◆ Instructions to follow ◆
Read the lines below, and copy any that contain the string "window".
**** Records shown
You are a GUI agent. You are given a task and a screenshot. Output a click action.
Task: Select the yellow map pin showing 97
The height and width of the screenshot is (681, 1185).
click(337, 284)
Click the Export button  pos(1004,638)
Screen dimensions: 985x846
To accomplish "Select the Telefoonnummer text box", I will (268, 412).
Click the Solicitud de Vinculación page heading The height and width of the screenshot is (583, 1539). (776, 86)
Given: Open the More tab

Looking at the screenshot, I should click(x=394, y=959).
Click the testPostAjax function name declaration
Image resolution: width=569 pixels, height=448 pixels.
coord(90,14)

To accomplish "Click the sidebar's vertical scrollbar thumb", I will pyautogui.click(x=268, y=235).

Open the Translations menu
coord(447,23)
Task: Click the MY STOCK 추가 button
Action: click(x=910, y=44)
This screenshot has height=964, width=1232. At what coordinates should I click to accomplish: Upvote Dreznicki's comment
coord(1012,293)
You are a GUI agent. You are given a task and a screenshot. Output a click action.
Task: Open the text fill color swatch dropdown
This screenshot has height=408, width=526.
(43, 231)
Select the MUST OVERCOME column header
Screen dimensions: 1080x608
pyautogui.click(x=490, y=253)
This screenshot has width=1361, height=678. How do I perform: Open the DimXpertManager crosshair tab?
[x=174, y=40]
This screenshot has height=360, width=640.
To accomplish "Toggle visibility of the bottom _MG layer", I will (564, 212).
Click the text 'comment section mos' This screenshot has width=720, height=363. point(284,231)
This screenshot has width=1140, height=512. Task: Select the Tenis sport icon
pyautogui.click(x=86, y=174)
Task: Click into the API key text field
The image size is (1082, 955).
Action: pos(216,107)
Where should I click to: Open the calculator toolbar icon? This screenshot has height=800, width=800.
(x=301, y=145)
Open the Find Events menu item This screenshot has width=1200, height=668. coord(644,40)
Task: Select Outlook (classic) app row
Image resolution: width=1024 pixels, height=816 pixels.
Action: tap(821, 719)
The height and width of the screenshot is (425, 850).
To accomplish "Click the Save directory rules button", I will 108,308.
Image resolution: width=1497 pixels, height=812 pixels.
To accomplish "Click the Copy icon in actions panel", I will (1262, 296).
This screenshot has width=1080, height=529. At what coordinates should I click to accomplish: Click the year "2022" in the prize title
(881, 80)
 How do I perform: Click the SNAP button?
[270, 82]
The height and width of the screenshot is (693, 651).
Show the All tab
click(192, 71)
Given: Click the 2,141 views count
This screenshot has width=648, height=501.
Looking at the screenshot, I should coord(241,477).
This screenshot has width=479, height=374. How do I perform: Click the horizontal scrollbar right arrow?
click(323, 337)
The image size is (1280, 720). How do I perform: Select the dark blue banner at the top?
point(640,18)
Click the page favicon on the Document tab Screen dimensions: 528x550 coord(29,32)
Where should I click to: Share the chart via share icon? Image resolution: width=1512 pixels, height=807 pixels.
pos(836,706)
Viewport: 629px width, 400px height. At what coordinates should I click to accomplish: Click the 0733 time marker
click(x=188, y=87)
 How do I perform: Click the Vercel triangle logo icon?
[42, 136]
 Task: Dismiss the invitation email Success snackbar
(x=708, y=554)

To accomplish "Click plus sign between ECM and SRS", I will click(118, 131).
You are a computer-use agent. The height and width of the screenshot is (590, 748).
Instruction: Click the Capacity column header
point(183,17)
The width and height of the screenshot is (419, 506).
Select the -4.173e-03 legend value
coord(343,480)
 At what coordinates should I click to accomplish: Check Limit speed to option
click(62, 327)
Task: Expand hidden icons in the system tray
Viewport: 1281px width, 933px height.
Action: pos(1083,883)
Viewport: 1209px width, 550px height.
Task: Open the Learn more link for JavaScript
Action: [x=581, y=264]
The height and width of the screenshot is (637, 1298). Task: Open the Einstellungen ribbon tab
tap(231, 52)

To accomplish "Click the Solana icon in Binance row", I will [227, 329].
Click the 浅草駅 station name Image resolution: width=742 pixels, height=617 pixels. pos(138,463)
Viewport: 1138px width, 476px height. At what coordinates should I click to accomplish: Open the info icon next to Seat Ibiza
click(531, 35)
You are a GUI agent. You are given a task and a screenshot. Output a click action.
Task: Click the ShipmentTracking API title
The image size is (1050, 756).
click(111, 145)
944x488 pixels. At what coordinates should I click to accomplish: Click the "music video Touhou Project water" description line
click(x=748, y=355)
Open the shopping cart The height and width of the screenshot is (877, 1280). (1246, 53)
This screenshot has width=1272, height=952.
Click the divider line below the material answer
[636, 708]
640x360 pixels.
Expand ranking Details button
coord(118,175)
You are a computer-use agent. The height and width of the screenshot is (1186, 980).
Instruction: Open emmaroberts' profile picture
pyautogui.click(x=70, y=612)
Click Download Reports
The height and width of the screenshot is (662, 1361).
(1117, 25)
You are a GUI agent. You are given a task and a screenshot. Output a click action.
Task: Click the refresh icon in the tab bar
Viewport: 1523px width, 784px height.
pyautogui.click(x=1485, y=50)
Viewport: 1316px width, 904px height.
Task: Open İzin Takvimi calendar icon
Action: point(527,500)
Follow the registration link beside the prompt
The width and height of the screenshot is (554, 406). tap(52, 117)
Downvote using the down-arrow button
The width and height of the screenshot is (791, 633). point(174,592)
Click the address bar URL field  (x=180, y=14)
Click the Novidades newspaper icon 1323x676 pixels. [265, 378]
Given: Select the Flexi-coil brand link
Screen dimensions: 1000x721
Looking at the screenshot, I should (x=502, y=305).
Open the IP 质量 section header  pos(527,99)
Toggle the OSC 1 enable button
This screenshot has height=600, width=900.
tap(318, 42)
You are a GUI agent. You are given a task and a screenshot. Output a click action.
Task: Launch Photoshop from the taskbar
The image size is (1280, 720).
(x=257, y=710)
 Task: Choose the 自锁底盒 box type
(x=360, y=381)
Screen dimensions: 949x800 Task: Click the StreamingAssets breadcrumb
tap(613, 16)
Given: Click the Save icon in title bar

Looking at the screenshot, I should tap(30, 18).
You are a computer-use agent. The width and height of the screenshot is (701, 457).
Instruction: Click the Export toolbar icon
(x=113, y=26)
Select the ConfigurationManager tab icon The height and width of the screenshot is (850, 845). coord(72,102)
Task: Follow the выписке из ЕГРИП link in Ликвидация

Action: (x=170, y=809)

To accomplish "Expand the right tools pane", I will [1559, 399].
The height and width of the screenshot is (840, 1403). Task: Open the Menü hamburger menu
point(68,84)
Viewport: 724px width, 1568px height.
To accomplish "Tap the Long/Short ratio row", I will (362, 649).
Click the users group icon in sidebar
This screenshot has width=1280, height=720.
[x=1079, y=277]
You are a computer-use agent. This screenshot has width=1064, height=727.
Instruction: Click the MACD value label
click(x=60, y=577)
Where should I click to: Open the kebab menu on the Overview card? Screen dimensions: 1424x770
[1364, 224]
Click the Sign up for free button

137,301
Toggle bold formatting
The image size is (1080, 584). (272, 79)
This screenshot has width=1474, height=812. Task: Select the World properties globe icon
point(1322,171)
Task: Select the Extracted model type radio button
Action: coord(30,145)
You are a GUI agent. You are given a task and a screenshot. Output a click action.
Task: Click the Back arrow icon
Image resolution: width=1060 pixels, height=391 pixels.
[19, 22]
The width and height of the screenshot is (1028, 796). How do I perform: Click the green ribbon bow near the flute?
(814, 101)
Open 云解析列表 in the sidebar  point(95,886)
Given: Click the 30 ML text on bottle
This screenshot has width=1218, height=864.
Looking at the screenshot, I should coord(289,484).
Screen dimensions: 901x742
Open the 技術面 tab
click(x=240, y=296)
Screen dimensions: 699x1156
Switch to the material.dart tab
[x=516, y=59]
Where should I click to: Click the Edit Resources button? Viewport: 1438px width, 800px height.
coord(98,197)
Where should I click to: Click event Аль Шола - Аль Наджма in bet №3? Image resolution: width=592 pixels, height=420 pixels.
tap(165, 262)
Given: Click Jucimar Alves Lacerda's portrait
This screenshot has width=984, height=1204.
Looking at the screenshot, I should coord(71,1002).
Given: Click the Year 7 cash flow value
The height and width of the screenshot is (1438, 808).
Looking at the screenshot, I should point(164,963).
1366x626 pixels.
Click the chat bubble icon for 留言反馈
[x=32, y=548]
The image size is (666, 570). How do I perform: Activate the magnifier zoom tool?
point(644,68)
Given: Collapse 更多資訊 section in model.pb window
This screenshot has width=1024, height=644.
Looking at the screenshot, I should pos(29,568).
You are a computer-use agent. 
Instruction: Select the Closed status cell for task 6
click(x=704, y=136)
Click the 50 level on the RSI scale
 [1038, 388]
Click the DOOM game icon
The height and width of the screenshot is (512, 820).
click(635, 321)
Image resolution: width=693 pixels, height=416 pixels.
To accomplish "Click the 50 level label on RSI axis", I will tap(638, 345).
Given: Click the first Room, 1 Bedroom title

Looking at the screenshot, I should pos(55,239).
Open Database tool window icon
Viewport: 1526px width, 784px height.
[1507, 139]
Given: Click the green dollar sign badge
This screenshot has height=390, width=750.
********
◆ Written solution ◆
Given: Collapse 更多資訊 section in model.pb window
Open Database tool window icon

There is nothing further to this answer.